= Provided passage =
[Begin]

Revision as of 13:10, 23 September 2021

Erasure channel with
four inputs and five outputs

An erasure channel is considered with

  • the  $M$  inputs  $x ∈ X = \{1,\ 2, \ \text{...} \ ,\ M\}$,  and
  • the  $M + 1$  outputs  $y ∈ Y = \{1,\ 2,\ \ \text{...} \ ,\ M,\ \text{E}\}.$


The graph shows the model for the special case  $M = 4$.  The sink symbol  $y = \text{E}$  takes into account an erasure for the case that the receiver cannot make a sufficiently certain decision.

[End]

= Objective 1 =
In the erasure channel passage, what does the sink symbol y = E account for?
= Objective 2 =
Duplicate the erasure channel passage from "Revision as of" to "sufficiently certain decision.".
The lines that follow have nothing to do with the erasure channel passage.

= Information provided =
[Begin]

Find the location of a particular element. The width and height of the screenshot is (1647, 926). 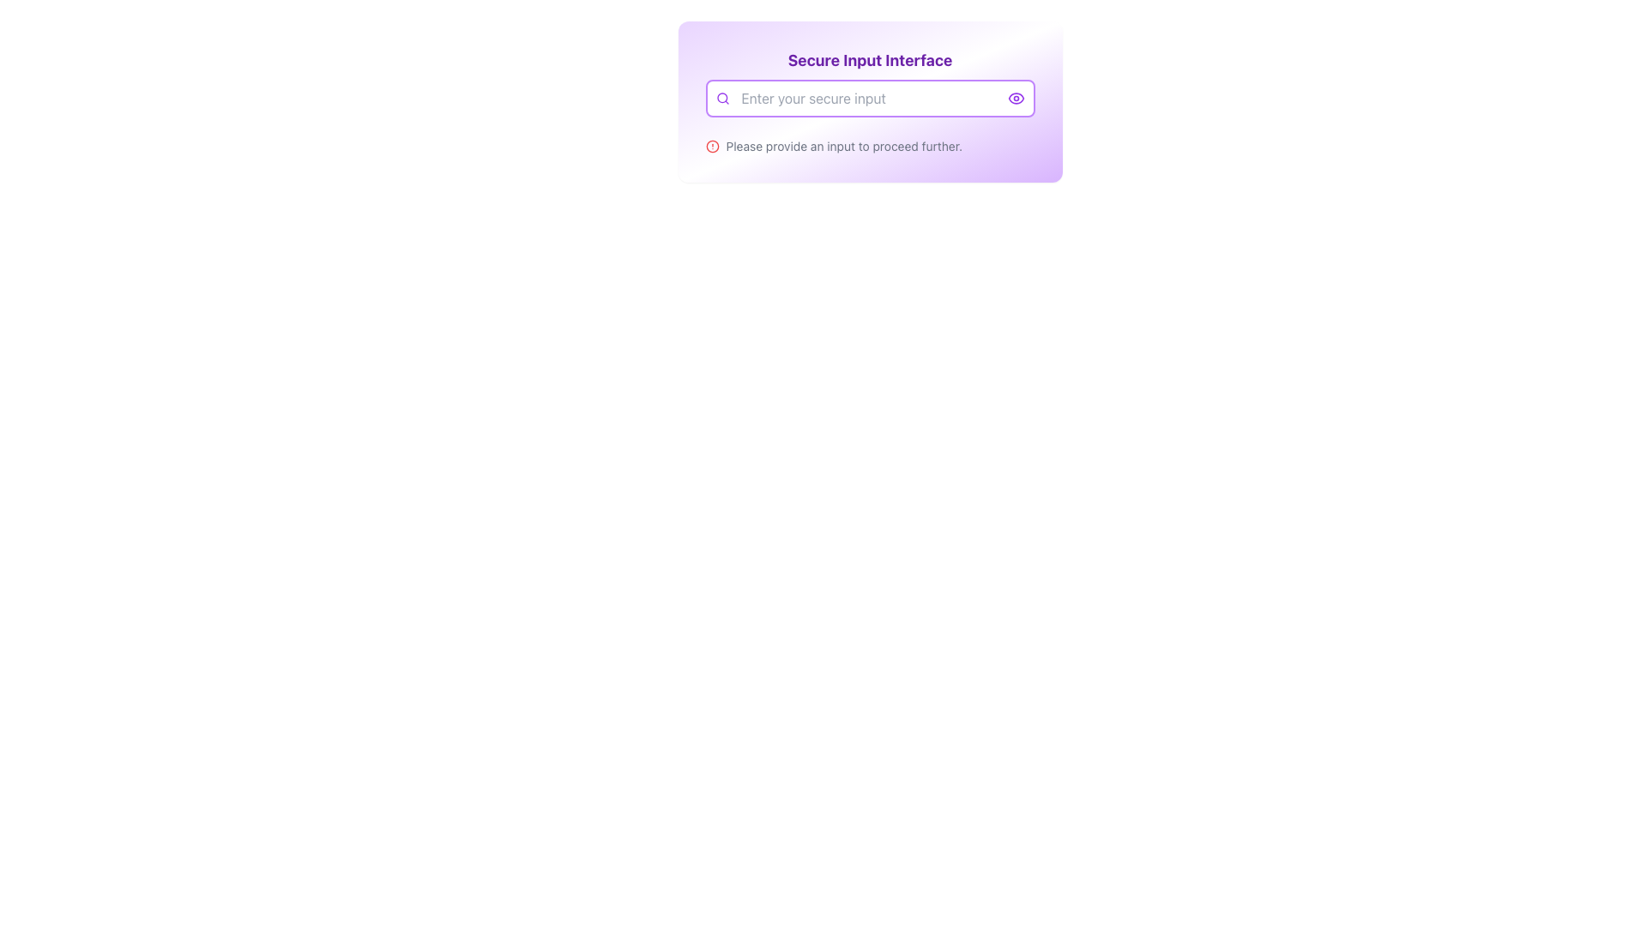

the circular eye icon button with a purple outline located to the far right of the text input field is located at coordinates (1015, 99).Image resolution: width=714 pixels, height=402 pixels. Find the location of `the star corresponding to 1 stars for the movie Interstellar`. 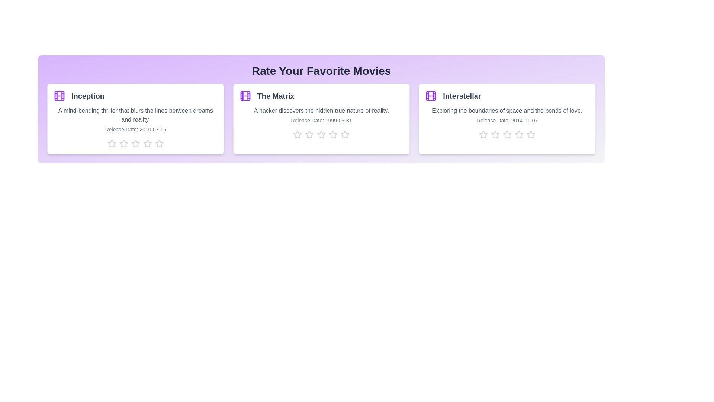

the star corresponding to 1 stars for the movie Interstellar is located at coordinates (483, 135).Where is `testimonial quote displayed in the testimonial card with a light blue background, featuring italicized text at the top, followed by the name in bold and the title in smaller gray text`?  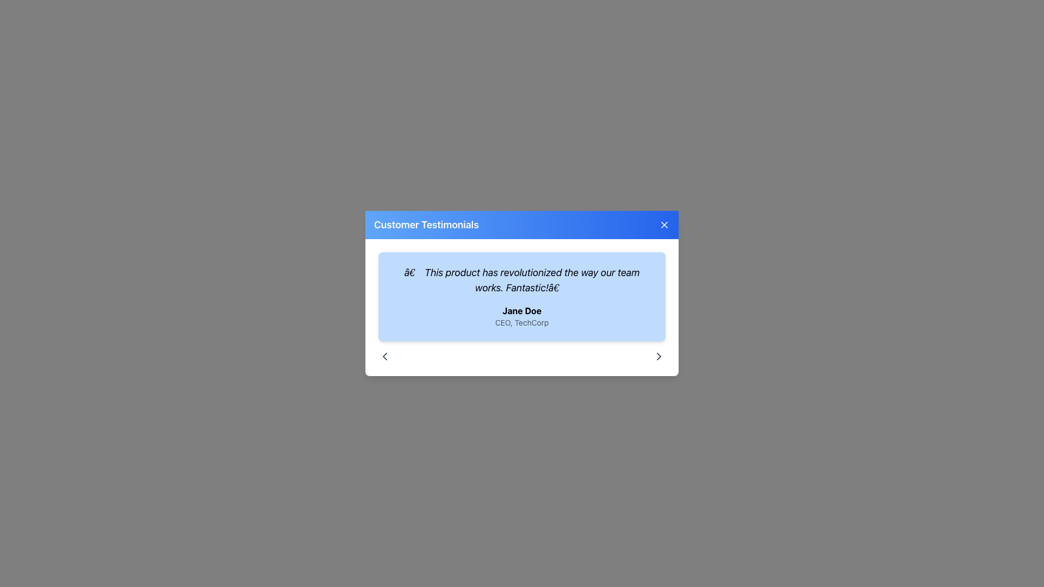 testimonial quote displayed in the testimonial card with a light blue background, featuring italicized text at the top, followed by the name in bold and the title in smaller gray text is located at coordinates (522, 297).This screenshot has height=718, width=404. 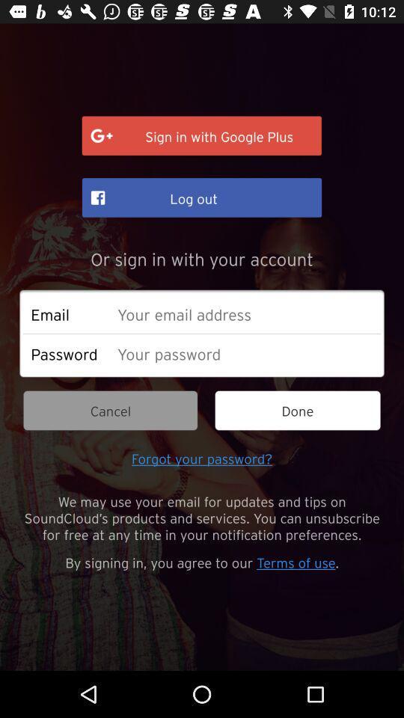 I want to click on the password, so click(x=244, y=353).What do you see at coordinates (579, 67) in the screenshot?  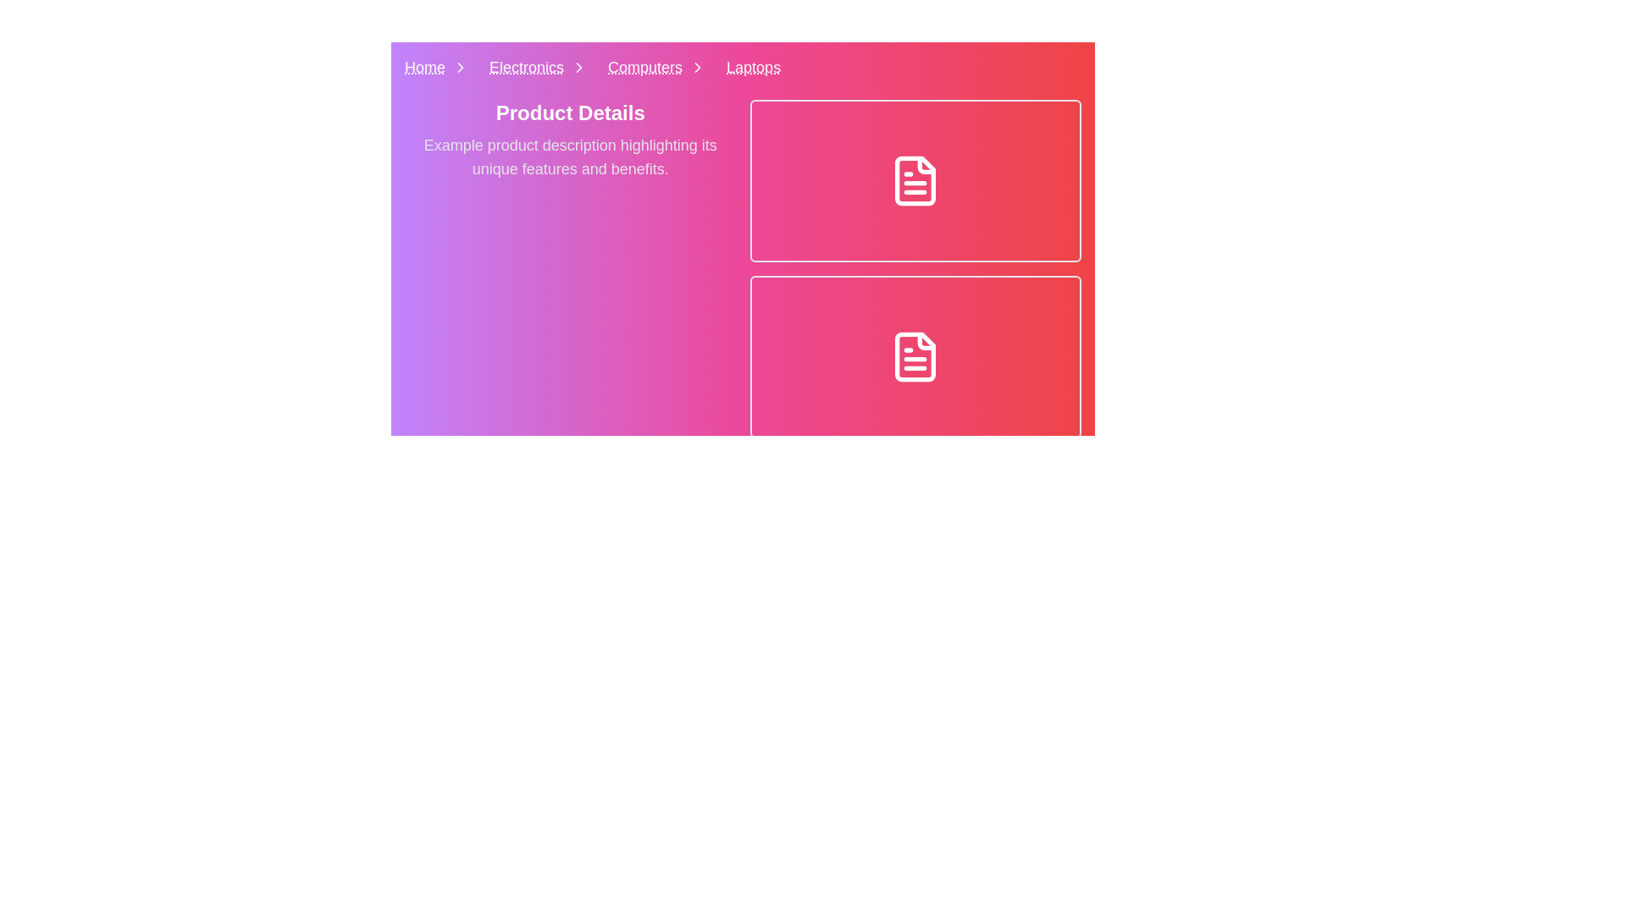 I see `the chevron icon used for navigation located next to the 'Electronics' text in the breadcrumb navigation` at bounding box center [579, 67].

[End]

= Task response 1 =
An erasure, for the case that the receiver cannot make a sufficiently certain decision.

= Task response 2 =
Revision as of 13:10, 23 September 2021

Erasure channel with
four inputs and five outputs

An erasure channel is considered with

  • the  $M$  inputs  $x ∈ X = \{1,\ 2, \ \text{...} \ ,\ M\}$,  and
  • the  $M + 1$  outputs  $y ∈ Y = \{1,\ 2,\ \ \text{...} \ ,\ M,\ \text{E}\}.$


The graph shows the model for the special case  $M = 4$.  The sink symbol  $y = \text{E}$  takes into account an erasure for the case that the receiver cannot make a sufficiently certain decision.